From what I could understand, it aims on being a no-brainer reference
system, and indeed, my aim is capturing quickly *but* with enough
information and structure to be able to find it later. What I find happening
to me time after time, is that even though I do have a quick way to capture,
I end up not using the information later, because it is hard to find. The
reason? I have two reference baskets:
 * The wiki files (under wiki/) -- I press S-w and can type the name of a
file and start typing.
 * My GTDReference.org file. C-c C-r r, title and boby, C-c C-c to capture.

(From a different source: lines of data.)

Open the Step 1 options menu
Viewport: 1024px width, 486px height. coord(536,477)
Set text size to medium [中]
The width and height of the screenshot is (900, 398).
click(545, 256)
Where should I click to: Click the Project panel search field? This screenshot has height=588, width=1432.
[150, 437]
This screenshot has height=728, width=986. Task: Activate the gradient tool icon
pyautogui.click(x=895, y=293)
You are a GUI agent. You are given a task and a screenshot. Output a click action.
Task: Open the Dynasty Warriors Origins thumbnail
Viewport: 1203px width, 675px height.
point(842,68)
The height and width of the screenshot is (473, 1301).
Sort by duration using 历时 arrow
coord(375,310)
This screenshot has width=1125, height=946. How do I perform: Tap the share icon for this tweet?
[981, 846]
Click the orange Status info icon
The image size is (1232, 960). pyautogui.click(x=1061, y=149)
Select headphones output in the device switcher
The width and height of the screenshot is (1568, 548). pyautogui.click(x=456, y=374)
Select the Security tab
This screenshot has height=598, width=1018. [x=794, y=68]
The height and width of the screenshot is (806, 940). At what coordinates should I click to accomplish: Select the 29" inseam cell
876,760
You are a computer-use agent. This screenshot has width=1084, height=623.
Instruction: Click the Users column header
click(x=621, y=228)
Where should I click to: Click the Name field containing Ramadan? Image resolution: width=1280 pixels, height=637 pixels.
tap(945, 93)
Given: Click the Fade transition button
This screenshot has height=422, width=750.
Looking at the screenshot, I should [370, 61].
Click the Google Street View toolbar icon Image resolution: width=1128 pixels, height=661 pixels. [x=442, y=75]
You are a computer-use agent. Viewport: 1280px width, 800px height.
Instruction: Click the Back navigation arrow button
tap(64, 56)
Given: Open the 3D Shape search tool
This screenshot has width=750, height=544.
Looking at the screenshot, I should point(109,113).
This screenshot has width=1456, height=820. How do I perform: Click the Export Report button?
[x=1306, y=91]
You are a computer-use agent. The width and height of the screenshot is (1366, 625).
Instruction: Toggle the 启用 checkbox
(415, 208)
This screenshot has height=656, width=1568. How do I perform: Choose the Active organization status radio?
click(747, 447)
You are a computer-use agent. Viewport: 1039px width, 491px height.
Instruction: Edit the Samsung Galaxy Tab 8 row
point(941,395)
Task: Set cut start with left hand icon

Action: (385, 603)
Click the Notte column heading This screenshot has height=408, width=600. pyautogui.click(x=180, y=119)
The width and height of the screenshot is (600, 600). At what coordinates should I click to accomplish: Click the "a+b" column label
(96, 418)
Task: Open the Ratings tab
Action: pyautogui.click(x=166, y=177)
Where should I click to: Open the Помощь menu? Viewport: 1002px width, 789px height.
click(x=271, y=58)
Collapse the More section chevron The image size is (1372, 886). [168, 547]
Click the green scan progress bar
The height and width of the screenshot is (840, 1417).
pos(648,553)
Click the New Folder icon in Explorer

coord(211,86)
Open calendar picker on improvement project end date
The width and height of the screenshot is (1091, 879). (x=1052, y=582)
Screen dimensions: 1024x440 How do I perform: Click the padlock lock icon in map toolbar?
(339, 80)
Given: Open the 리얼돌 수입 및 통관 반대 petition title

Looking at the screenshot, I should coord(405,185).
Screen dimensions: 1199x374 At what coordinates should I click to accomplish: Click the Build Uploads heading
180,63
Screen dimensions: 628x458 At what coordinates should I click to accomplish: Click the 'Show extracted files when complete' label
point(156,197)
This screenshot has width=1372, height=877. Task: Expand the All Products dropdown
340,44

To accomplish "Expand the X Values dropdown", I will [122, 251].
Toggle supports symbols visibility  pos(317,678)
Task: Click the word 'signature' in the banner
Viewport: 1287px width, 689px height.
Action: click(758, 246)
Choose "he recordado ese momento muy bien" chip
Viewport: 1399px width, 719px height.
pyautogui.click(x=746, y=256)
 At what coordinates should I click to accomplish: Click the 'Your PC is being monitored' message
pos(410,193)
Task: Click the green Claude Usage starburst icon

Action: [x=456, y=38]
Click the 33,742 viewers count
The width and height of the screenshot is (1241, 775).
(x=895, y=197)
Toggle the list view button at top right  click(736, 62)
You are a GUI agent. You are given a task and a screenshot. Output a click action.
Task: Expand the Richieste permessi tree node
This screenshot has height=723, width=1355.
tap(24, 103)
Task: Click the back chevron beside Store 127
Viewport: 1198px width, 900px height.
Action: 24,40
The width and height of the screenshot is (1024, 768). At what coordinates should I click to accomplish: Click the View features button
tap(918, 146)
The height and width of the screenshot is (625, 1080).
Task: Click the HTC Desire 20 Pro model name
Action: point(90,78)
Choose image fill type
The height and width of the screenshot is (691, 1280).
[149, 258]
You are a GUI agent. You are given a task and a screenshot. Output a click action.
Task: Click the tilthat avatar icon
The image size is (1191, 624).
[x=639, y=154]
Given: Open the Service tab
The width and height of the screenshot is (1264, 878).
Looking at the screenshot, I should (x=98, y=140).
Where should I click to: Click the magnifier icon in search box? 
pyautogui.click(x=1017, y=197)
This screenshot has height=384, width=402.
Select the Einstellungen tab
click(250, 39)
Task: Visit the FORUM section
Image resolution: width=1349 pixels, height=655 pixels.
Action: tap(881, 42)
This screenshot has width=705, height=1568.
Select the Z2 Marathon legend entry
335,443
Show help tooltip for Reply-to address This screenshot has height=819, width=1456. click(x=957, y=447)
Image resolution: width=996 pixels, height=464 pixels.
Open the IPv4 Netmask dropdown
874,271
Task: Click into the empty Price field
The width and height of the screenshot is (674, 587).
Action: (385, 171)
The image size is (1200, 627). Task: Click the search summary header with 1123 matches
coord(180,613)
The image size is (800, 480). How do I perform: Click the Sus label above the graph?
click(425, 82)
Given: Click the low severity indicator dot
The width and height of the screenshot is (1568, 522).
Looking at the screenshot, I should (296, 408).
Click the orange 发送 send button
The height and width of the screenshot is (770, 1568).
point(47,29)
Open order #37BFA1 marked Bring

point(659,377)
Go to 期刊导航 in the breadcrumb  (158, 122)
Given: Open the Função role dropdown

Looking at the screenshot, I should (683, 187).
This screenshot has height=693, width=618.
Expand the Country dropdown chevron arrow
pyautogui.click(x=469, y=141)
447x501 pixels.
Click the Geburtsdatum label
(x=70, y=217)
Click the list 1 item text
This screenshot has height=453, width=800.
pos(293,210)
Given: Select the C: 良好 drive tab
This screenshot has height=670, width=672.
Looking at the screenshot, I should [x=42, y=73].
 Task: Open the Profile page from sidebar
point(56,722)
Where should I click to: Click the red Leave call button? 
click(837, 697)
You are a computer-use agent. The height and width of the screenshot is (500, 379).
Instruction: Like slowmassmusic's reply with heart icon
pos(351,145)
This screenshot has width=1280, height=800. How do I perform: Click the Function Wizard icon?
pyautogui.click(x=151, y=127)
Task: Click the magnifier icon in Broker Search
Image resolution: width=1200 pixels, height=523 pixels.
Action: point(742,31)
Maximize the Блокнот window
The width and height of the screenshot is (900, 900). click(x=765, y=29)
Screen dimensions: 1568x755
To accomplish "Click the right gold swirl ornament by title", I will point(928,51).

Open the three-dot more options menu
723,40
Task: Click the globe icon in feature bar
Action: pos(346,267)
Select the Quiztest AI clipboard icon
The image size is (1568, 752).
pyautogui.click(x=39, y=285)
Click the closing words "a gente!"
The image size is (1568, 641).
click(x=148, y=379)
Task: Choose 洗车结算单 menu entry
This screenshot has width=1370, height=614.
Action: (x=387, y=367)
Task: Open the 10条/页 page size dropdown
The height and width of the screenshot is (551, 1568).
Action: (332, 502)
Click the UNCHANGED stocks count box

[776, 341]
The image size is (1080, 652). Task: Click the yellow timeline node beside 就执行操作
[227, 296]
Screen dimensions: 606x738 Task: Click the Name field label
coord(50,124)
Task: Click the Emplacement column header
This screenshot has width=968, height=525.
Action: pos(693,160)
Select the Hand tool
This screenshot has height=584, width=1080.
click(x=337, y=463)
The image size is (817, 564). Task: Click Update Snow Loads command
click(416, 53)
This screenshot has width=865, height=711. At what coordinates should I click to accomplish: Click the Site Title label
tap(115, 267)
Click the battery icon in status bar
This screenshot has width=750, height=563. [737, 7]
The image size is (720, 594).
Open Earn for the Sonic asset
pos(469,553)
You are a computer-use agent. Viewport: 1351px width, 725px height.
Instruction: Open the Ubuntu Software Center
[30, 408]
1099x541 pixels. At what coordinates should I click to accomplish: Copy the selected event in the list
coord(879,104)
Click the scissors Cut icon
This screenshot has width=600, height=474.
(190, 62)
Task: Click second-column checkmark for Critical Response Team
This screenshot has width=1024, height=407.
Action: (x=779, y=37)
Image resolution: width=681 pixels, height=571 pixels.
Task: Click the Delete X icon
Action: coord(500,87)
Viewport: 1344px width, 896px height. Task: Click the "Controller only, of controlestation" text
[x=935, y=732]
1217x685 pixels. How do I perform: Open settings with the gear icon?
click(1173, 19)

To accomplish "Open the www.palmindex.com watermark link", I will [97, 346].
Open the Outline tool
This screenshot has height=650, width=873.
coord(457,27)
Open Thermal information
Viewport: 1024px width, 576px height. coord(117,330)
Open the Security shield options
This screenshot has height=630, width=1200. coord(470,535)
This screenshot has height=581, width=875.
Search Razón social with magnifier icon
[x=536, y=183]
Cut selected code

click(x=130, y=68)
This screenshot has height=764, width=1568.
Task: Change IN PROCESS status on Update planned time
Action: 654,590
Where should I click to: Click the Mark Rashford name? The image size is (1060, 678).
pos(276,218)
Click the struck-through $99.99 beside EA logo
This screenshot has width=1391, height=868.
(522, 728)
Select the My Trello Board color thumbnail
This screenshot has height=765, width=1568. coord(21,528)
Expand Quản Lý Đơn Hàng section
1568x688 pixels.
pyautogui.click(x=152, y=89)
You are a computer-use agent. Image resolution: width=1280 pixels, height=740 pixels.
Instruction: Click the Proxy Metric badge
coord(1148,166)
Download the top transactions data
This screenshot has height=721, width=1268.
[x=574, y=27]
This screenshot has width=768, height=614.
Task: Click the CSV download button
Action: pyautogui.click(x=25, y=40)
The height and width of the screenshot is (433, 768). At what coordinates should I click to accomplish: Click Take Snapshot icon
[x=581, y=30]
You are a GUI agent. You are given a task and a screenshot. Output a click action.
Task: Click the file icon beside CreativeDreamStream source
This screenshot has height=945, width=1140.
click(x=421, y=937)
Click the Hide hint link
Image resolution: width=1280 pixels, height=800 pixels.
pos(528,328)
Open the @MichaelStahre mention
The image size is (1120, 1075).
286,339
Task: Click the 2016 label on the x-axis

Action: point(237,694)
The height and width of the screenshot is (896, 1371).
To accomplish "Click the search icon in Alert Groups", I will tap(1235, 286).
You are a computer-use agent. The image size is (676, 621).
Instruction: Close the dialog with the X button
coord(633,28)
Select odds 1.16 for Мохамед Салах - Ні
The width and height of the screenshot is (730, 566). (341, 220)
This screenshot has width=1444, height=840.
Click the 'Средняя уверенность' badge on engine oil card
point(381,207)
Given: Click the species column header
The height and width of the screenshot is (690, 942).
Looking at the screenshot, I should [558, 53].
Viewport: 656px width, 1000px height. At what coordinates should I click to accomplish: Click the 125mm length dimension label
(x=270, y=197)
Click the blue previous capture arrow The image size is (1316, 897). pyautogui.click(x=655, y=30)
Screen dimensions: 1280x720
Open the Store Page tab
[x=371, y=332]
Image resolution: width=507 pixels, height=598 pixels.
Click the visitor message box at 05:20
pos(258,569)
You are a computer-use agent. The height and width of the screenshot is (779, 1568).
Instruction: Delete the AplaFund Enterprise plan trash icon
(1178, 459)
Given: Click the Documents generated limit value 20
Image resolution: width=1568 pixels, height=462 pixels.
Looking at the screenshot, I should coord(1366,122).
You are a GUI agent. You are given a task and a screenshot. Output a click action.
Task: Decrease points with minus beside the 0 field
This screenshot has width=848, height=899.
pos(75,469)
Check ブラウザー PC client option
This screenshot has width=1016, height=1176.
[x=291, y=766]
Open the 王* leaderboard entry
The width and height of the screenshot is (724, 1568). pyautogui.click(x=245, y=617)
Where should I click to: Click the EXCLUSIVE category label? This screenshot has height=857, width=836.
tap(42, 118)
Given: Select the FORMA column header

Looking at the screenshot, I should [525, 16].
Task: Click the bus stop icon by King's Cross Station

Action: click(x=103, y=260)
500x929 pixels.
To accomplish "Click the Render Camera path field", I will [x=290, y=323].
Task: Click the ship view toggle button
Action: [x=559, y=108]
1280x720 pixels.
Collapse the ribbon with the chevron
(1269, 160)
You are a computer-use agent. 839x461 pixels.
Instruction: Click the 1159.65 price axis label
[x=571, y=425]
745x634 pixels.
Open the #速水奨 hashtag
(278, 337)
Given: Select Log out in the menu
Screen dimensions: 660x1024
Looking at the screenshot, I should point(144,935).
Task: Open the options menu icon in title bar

(And the GTD Inbox, but that's not reference, only data that I want to
process later).

The problem, I think, is that I end up with a bunch of files under wiki/ and
a bunch of notes in GTDReference.org. A rgrep search is often enough to find
what I want, but it is definetly not as clean, straightfoward and simple as
your system's implementation.

In an effort to make the wiki stuff more organic, I have setup howm-mode to
work with org, and while it works great to link files, it just added more
complexity. I think I will just get rid of it.

Could you share the custom elisp function and the scan shell script?

Also, how does all of this fit on your overall PIM architecture? There's
more to it? If so, then I'm ready to get another cup of coffee :)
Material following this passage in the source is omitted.